Passage to read —
---*---

Talk about milking the golden calf! The BBC had a popular drama series called Life on Mars, in which a police inspector was transported back in time to 1973, where he conflicted with the old-fashioned police methods of his boss, Det Insp Gene Hunt. As that time-traveller committed suicide at the end of the series, there was no way of having a sequel . . . unless you introduced another character who was also taken back in time. Thus Ashes to Ashes (BBC1) was born, with Keeley Hawes as DI Alex Drake finding herself mysteriously back in 1981 and again coming into conflict with Gene Hunt (played with relish by Philip Glenister).

It makes little sense unless you saw the previous series and even then it makes little sense, especially as the original police team doesn't seem to recognise that it is going through the same experience as last time. Every ten minutes, Alex Drake has a flashback or a dream from which she awakes with a start, panting heavily. She also talks in unconvincing psychological gobbledegook, using words like dystopia and referring to her fellow police officers as "conscious recessional forms". I imagined that one day I might see a credible cop drama on TV, but it was just a dream.

Timewatch took us back to the fifties and sixties with a documentary called Ten Pound Poms (BBC2), about the million Britons who emigrated to Australia after the war, lured by the thought of paying only £10 to move to a country which seemed sunnier and more promising than the UK. Elizabeth Britton thought it was "a welcome chance to escape the desolation of postwar Oxford".

At Australia House, prospective emigrants were shown enticing films about Australian life (as true-to-life as army recruiting commercials). Some of the people who emigrated found that Australia was not everything they expected. One family moved into a house infested with cockroaches, while others were billeted in Nissen huts until they could buy their own houses. Discontented newcomers were nicknamed "whingeing poms" and a quarter of the emigrants returned to Britain. Only white Britons were encouraged to emigrate, because of the 'white Australia' policy which excluded black or Asian people as well as the mentally handicapped.

I have never been into drugs much, except for music and television. Nonetheless it was educative to watch Horizon (BBC2), which examined some of "the most widely abused substances" and arranged them in a Top 20, ranked in order of harm. Of course, drugs are a contentious issue. One man said: "All of them are dangerous." Another said: "The illegality of drugs makes them dangerous." But the scientists took care to look scientifically at the facts about drugs, using three different criteria: their effect on individuals, their addictive capacity, and their social effects. The results were revealing.

---*---

Data provided —

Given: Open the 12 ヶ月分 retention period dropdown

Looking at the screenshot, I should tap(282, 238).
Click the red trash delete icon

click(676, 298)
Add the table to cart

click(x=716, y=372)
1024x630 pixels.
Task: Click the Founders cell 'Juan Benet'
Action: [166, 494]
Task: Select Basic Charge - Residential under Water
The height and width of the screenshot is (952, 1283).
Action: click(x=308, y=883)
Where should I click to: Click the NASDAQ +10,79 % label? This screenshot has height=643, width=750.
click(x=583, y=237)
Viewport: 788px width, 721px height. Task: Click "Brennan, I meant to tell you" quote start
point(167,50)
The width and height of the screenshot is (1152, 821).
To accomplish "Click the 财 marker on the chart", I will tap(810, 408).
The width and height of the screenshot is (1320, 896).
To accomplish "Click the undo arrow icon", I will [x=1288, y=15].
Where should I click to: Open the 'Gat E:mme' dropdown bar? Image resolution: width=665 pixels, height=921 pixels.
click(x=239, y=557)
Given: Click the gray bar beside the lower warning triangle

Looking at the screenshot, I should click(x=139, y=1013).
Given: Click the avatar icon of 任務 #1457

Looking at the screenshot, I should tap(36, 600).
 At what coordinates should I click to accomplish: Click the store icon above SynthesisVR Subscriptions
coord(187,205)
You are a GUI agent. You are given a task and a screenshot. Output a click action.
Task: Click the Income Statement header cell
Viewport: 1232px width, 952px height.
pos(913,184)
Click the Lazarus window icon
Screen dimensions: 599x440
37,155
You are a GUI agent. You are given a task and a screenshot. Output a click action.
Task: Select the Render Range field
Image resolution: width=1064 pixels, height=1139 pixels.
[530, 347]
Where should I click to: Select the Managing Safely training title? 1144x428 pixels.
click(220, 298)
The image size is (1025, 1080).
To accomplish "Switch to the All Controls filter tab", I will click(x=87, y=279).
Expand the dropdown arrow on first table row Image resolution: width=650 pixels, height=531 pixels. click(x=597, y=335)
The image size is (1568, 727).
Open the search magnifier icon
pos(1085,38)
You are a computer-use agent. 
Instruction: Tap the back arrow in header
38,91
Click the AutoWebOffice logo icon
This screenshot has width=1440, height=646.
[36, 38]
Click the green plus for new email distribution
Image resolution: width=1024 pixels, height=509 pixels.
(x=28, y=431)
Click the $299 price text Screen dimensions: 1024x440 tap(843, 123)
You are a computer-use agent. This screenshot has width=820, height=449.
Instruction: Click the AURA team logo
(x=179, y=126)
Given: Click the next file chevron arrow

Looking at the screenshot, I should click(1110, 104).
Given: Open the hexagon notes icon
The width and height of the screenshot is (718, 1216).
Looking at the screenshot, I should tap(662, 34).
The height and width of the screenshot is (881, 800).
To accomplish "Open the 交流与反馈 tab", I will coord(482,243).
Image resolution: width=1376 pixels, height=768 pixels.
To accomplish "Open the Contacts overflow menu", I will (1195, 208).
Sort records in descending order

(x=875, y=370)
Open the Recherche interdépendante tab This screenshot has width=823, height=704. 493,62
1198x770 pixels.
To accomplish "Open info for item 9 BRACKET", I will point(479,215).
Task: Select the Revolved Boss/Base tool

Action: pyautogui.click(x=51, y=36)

---*---

Requirement A — In the TV review, rewrite the stretch from "At Australia House, prospective" through "the mentally handicapped.", swapping "cockroaches" for "termites".
Requirement B —
Answer these questions from the TV review.
(i) To what year is DI Alex Drake taken back?
(ii) What share of the emigrants returned to Britain?
(iii) What three criteria did the scientists use to look at drugs?
The lines play no part in this work.

Answer A —
At Australia House, prospective emigrants were shown enticing films about Australian life (as true-to-life as army recruiting commercials). Some of the people who emigrated found that Australia was not everything they expected. One family moved into a house infested with termites, while others were billeted in Nissen huts until they could buy their own houses. Discontented newcomers were nicknamed "whingeing poms" and a quarter of the emigrants returned to Britain. Only white Britons were encouraged to emigrate, because of the 'white Australia' policy which excluded black or Asian people as well as the mentally handicapped.

Answer B —
(i) 1981
(ii) A quarter
(iii) Their effect on individuals, their addictive capacity, and their social effects